Just had to open a tuna can with a spoon. Gave me a sense of hunting for my own food.
Bring your kids so they can distract our kids so we can drink beer in peace.
Showering in the handicapped shower. Im THAT hungover.
You know how I got mad at him for making out with his formal date? Apparently I fucked mine. I'm guessing any exclusivity is out of the question.
Drunk you assumed that me saying I thought squirrels were cute meant for you to trap one in my car by luring it in with ham. You're going to hell for this.
If you're not peeing in public bi-monthly, you're not really living.
Just woke up, shitty hungover, and realized that every article of clothing I slept in was backwards, bra included. Fuck you, gin. Fuck you.
Here you are just trying to masturbate and I'm talking to you like your an initiate for some secret society.
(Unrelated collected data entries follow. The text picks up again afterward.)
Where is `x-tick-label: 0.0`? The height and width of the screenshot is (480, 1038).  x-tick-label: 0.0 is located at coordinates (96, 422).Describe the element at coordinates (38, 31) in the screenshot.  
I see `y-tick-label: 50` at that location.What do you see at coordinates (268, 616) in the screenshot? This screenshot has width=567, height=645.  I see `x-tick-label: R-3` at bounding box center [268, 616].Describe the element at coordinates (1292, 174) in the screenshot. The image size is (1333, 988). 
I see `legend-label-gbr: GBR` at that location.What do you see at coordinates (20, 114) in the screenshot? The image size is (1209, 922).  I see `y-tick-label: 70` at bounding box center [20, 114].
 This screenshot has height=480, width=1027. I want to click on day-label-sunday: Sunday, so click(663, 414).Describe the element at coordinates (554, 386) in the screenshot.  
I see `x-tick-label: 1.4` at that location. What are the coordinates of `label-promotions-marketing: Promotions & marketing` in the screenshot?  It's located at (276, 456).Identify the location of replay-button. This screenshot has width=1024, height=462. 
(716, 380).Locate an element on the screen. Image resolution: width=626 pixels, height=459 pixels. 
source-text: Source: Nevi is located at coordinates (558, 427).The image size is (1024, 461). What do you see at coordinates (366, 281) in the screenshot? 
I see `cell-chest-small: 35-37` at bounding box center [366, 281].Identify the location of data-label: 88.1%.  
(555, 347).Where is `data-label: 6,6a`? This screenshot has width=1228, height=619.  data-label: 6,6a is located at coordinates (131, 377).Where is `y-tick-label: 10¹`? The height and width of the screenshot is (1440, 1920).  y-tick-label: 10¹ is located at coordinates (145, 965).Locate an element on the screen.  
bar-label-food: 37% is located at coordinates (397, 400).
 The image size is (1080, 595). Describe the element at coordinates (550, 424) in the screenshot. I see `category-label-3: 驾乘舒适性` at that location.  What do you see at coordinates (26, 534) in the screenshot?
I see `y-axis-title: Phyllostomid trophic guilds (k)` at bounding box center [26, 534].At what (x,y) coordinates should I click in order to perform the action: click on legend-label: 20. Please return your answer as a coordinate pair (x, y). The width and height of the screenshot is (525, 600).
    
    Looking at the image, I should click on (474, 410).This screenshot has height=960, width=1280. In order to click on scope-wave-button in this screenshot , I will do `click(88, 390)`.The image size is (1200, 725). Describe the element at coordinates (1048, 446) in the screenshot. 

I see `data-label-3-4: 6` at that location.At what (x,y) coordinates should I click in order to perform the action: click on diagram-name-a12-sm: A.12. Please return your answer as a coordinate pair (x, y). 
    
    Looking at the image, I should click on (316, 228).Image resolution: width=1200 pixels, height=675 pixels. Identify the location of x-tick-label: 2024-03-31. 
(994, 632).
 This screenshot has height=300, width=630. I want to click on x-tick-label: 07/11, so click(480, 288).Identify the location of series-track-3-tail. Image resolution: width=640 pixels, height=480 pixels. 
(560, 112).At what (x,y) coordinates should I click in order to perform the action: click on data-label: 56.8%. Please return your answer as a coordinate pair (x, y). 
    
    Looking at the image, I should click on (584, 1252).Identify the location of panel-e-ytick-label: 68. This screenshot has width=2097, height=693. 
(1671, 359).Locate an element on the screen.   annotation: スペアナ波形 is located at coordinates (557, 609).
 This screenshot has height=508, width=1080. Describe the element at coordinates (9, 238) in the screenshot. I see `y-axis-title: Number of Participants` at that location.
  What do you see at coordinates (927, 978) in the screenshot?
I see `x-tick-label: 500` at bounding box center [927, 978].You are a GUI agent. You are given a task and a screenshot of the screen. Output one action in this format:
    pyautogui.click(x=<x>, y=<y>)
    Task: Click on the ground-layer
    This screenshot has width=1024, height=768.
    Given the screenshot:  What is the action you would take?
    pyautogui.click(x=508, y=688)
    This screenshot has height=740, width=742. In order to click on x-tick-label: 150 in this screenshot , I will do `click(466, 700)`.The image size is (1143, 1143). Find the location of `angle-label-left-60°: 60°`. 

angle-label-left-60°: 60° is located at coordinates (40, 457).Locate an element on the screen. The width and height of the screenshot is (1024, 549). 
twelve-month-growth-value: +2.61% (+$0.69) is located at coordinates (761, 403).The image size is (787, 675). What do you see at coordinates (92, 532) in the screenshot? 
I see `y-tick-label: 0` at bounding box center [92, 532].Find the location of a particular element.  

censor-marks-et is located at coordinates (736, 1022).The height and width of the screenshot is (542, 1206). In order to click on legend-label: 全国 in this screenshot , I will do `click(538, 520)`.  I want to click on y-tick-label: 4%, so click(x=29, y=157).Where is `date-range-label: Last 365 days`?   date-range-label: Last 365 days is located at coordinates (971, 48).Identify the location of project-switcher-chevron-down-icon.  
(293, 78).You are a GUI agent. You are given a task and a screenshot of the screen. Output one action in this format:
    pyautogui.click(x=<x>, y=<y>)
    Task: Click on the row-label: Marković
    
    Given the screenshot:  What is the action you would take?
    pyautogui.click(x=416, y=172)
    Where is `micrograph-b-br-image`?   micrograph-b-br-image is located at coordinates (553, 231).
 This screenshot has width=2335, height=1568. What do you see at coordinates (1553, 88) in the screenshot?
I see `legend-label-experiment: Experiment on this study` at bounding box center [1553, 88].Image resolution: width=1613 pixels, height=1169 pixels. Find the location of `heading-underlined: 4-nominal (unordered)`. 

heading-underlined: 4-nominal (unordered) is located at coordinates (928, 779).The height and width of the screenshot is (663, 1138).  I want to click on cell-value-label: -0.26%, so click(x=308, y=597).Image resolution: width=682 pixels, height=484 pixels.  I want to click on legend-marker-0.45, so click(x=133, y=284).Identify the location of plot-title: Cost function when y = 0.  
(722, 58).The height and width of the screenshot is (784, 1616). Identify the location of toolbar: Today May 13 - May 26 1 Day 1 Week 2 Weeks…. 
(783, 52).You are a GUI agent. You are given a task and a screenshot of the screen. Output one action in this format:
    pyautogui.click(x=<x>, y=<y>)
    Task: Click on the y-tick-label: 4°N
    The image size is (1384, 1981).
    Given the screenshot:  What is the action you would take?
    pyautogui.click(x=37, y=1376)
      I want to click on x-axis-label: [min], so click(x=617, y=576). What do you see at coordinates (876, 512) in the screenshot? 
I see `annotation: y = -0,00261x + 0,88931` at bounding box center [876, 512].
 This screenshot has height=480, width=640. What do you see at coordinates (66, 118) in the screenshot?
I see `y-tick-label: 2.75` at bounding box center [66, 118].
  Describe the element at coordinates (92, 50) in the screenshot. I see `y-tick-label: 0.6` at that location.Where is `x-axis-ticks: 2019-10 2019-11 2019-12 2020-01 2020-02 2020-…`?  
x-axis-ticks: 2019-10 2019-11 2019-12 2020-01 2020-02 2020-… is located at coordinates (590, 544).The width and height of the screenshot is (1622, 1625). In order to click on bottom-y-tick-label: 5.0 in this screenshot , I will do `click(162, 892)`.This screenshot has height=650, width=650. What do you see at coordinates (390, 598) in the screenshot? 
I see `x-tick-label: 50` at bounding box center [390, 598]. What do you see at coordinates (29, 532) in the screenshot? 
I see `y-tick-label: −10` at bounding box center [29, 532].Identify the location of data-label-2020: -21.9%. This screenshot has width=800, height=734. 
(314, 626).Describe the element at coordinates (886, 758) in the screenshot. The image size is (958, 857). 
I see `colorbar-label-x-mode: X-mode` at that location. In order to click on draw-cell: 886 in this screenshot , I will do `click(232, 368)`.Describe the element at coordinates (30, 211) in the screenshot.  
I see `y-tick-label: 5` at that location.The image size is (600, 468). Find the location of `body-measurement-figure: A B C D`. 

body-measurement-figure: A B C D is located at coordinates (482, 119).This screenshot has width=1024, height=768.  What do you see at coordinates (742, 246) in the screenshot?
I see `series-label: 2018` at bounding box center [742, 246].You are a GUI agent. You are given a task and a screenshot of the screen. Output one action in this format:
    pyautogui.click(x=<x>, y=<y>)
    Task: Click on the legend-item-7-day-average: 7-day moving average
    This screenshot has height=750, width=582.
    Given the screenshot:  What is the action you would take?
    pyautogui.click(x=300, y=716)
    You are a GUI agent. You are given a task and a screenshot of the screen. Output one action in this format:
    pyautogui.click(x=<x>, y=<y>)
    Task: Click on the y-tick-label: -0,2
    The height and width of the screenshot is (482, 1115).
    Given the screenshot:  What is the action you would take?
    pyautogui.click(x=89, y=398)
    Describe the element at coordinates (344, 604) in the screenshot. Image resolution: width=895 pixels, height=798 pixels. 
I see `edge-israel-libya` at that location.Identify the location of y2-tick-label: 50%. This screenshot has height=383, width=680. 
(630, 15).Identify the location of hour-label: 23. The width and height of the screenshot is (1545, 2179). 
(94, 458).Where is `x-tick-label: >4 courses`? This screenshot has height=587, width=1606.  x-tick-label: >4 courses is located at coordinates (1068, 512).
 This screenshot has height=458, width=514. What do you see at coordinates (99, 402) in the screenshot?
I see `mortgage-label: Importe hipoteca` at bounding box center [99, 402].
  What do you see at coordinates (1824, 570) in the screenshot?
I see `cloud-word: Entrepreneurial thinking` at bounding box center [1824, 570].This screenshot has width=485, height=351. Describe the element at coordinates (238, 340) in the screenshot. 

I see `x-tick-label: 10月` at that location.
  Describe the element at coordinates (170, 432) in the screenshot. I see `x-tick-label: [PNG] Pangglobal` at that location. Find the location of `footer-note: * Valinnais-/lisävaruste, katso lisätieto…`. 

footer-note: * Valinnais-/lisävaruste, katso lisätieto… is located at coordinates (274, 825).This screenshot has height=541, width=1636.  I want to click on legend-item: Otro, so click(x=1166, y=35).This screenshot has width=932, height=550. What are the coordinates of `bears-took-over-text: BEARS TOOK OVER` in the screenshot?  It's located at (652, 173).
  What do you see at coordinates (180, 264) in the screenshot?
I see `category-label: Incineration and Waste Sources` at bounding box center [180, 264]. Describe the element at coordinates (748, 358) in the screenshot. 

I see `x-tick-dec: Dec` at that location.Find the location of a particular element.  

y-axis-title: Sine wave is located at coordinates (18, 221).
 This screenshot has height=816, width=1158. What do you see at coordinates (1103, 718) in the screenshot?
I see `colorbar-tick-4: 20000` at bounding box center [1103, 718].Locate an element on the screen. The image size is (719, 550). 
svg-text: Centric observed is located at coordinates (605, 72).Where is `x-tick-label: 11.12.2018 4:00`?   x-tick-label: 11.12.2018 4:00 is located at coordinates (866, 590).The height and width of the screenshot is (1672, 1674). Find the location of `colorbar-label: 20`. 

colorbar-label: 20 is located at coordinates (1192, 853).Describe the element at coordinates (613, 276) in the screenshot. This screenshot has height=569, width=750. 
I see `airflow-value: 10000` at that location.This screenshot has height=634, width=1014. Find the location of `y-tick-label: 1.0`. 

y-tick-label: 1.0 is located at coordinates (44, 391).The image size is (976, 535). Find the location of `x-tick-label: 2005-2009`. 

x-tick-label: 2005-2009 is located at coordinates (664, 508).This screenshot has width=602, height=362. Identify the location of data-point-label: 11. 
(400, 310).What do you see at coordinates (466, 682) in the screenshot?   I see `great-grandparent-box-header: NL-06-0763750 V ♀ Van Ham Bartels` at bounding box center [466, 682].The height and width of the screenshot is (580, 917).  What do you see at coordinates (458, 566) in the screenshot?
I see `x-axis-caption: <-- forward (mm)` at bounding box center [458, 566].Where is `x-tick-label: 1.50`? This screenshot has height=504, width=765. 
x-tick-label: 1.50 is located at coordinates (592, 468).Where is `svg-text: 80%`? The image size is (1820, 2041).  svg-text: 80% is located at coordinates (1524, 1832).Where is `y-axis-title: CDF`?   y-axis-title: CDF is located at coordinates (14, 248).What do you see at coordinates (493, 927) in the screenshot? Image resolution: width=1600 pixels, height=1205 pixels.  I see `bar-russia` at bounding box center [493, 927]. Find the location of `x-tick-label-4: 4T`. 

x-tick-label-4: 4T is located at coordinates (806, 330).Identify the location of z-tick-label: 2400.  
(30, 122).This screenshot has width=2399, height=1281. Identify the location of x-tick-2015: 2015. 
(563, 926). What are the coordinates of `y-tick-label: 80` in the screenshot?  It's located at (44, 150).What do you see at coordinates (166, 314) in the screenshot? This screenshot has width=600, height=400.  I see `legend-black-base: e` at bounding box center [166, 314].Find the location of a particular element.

He peed off the roof and then we bonded it was beautiful
Henceforth: booty calls will now be referred to as "deliveries of anatomy". That is all.
I woke up with gum stuck to my nipple piercings this morning.. So there's that.
Can finally say I won't be lonely this Valentine's day! Mother nature decided to drop by.
My mom and my boss just had a discussion on FB about the sexual habits of old people. The magic of the Internet.
When I type "sleep" my phone suggests "with Trevor". My phones an asshole.